■ **Aim**
Copy out the lines from the one containing "The image size is (1564, 879)." through the one containing "tap(425, 265)", inclusive, reproducing them exactly.
[Start of Given data]
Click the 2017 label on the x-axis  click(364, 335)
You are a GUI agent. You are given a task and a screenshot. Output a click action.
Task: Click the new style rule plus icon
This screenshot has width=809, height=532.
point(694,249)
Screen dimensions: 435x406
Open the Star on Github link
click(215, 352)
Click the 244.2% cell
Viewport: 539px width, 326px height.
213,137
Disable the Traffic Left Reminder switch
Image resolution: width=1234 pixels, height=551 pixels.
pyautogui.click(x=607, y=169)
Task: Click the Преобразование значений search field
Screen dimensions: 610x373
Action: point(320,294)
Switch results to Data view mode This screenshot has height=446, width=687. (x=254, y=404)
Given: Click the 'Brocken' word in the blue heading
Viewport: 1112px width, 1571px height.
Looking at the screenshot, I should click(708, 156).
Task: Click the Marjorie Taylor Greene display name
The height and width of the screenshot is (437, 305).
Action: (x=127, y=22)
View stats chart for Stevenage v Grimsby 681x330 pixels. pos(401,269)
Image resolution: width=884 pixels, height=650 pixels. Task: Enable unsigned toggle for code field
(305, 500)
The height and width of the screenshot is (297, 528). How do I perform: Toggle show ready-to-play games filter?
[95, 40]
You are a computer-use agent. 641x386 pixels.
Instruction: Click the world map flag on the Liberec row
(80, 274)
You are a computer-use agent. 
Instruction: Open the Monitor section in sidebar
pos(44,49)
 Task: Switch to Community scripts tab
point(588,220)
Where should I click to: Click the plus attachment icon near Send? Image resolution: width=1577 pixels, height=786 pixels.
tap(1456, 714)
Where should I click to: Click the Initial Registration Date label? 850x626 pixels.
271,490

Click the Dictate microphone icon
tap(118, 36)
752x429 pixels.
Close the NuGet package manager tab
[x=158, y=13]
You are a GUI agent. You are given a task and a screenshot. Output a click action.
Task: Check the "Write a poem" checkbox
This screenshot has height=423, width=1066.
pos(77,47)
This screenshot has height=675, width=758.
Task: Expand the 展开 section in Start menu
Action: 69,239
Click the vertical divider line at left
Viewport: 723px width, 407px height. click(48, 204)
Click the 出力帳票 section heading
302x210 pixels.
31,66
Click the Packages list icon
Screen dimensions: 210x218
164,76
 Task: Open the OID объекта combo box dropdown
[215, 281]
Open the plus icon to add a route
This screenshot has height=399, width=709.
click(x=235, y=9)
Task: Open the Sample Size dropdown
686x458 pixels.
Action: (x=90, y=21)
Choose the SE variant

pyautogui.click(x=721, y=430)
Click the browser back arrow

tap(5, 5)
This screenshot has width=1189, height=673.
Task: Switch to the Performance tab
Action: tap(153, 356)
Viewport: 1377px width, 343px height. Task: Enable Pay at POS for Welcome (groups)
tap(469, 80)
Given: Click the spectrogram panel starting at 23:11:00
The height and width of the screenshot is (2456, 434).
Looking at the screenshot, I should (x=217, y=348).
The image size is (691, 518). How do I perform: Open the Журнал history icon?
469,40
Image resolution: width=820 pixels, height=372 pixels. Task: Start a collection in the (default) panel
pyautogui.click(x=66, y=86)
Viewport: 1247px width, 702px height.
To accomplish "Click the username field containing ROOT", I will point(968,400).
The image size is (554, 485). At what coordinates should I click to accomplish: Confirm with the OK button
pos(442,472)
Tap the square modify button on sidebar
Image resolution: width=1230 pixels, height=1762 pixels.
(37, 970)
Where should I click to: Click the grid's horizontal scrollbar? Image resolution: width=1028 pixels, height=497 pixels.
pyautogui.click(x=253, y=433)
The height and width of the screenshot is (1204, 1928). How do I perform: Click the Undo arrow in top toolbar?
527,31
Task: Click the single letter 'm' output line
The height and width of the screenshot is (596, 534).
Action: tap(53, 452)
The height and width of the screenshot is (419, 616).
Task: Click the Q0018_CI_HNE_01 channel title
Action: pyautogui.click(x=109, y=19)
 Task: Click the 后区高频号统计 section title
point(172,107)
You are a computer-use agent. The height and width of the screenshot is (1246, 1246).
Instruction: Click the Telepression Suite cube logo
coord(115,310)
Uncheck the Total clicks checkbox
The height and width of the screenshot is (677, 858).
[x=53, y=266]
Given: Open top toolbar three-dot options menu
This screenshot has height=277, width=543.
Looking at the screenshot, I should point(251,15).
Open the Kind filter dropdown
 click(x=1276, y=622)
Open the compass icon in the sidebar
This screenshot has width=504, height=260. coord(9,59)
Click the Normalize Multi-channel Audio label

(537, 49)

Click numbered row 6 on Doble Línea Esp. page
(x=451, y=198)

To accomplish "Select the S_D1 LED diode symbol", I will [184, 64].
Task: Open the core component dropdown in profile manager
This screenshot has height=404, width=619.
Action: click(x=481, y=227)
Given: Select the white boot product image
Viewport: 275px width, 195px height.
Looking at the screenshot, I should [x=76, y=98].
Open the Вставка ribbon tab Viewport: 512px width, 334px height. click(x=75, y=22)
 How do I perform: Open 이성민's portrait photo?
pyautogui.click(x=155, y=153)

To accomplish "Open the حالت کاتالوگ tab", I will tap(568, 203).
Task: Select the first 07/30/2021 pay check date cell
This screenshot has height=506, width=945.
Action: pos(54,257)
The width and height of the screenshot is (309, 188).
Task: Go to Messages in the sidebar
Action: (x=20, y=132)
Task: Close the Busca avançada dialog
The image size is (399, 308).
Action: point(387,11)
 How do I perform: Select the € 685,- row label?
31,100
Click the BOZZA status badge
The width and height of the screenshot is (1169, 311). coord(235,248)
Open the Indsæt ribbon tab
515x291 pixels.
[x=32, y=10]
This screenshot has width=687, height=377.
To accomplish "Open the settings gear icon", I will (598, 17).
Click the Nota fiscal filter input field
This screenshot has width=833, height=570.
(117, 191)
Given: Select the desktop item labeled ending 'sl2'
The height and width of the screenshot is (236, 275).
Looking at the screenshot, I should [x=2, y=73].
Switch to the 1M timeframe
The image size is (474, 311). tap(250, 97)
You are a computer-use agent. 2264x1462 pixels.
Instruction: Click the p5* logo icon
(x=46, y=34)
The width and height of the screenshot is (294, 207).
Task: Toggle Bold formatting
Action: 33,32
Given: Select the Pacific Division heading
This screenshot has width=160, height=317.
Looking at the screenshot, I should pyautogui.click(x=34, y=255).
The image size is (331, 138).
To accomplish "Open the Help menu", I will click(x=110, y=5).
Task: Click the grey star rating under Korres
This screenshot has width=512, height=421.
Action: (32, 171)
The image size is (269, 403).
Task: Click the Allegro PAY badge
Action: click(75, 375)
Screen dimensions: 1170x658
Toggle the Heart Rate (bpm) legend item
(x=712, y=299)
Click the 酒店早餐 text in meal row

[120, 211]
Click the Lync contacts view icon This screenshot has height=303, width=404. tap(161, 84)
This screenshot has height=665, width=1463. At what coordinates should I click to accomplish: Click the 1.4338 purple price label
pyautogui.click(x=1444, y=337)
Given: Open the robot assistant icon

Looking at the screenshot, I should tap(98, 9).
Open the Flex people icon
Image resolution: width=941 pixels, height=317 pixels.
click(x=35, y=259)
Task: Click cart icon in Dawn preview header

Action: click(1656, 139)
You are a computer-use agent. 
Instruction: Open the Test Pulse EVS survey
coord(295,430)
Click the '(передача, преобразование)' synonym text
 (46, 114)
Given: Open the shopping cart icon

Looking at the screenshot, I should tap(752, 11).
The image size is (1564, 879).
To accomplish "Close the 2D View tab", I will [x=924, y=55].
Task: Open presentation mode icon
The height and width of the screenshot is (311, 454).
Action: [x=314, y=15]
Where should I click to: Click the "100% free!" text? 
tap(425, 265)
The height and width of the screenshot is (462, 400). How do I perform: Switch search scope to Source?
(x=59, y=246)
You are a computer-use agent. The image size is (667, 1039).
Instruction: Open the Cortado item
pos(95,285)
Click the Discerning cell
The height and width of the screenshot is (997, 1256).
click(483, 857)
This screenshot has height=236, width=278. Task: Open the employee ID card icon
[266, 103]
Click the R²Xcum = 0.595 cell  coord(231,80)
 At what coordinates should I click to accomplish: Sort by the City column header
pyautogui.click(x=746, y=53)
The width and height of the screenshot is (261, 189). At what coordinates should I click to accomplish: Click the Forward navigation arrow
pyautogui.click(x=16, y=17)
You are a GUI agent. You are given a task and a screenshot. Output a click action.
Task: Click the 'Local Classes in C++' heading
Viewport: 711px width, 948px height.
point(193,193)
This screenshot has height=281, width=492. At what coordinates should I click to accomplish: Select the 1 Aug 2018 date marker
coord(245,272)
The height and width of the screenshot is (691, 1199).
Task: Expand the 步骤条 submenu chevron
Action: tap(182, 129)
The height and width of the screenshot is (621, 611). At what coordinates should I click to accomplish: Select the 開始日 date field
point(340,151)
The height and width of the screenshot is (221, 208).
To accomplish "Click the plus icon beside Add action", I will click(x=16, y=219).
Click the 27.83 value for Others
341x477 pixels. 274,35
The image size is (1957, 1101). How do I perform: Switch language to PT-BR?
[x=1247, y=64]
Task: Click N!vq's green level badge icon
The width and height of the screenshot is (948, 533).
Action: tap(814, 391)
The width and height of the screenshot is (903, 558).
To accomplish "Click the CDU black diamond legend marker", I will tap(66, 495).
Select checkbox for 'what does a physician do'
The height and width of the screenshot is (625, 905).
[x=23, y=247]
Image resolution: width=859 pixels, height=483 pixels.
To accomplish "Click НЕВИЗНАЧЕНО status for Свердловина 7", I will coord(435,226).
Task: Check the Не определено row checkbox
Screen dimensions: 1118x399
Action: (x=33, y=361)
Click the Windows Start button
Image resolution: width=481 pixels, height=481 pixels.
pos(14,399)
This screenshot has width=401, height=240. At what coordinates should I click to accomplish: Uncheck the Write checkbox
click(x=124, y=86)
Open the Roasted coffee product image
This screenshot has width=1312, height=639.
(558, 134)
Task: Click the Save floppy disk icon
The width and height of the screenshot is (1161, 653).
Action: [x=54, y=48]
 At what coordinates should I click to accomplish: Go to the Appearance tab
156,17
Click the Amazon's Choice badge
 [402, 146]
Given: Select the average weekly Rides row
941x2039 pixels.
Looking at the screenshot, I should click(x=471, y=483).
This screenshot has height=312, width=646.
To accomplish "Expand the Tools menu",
[End of Given data]
■ **Answer in full**
The image size is (1564, 879).
To accomplish "Close the 2D View tab", I will [x=924, y=55].
Task: Open presentation mode icon
The height and width of the screenshot is (311, 454).
Action: [x=314, y=15]
Where should I click to: Click the "100% free!" text? 
tap(425, 265)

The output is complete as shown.